__INFORMATION GIVEN__
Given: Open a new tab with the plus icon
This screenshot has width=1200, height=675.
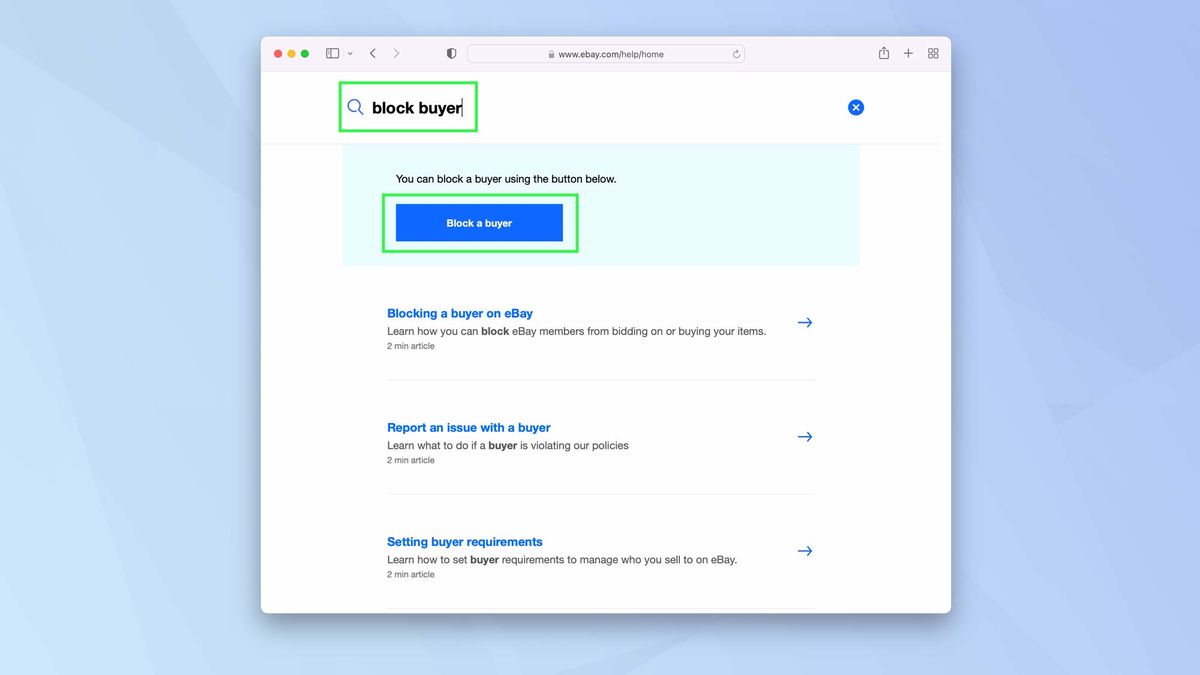Looking at the screenshot, I should (908, 53).
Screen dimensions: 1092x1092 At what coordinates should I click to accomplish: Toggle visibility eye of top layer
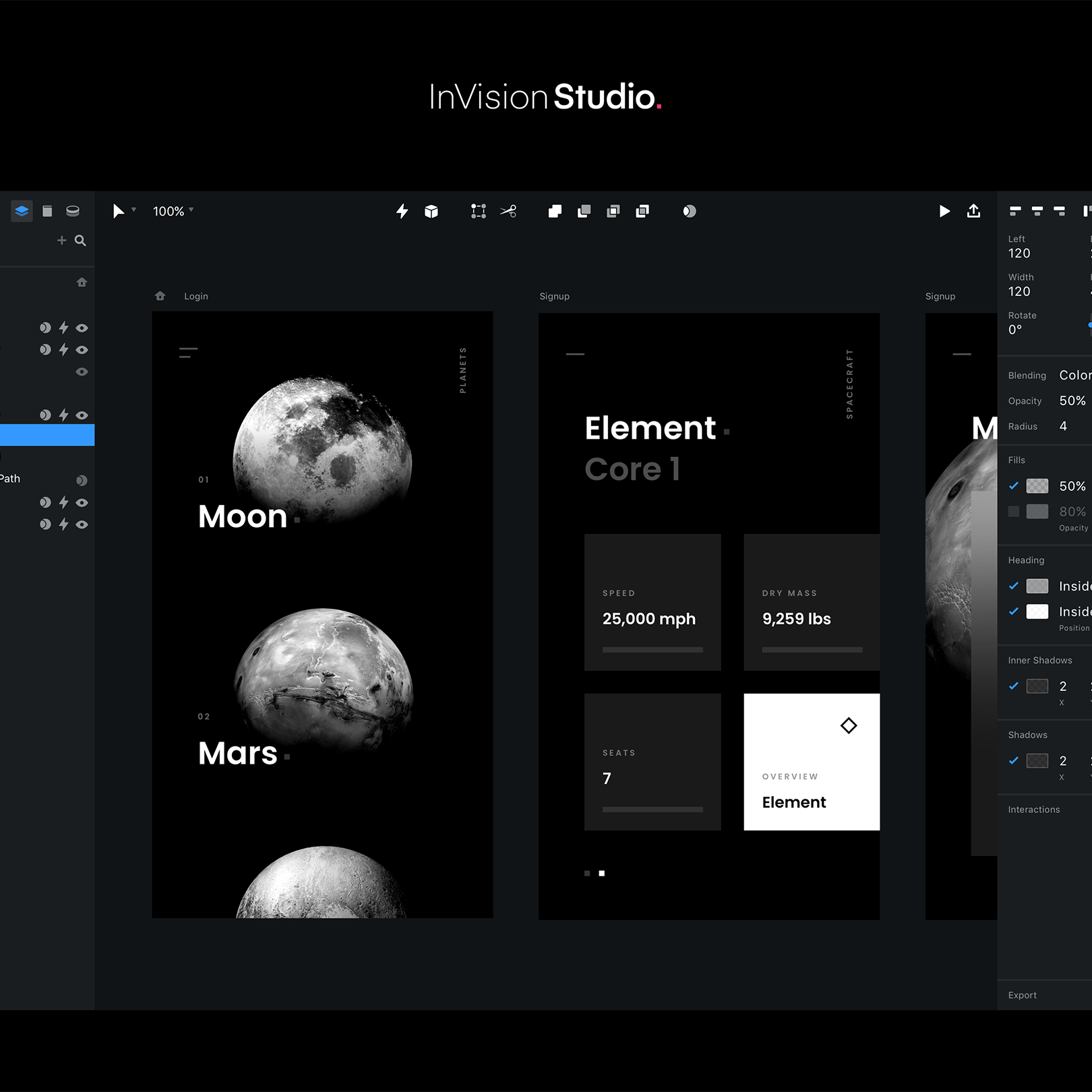point(82,328)
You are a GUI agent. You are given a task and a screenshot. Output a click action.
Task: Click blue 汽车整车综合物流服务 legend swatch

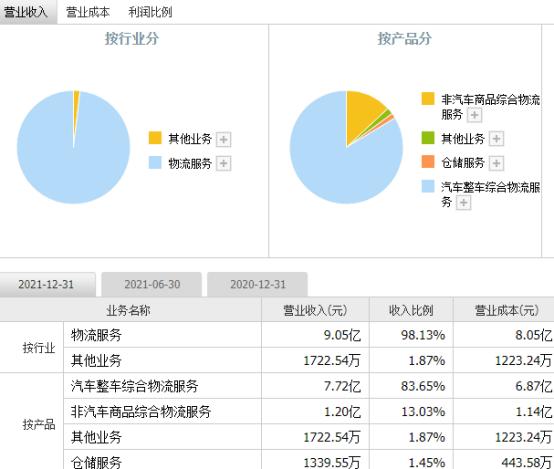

__WHAT TO WORK ON__
This exercise calls for the complete listing, returned exactly and without images.

__ANSWER FOR THE TASK__
Given: Open a new tab with the plus icon
This screenshot has width=1200, height=675.
Looking at the screenshot, I should (908, 53).
Screen dimensions: 1092x1092 At what coordinates should I click to accomplish: Toggle visibility eye of top layer
point(82,328)
You are a GUI agent. You are given a task and a screenshot. Output a click action.
Task: Click blue 汽车整车综合物流服务 legend swatch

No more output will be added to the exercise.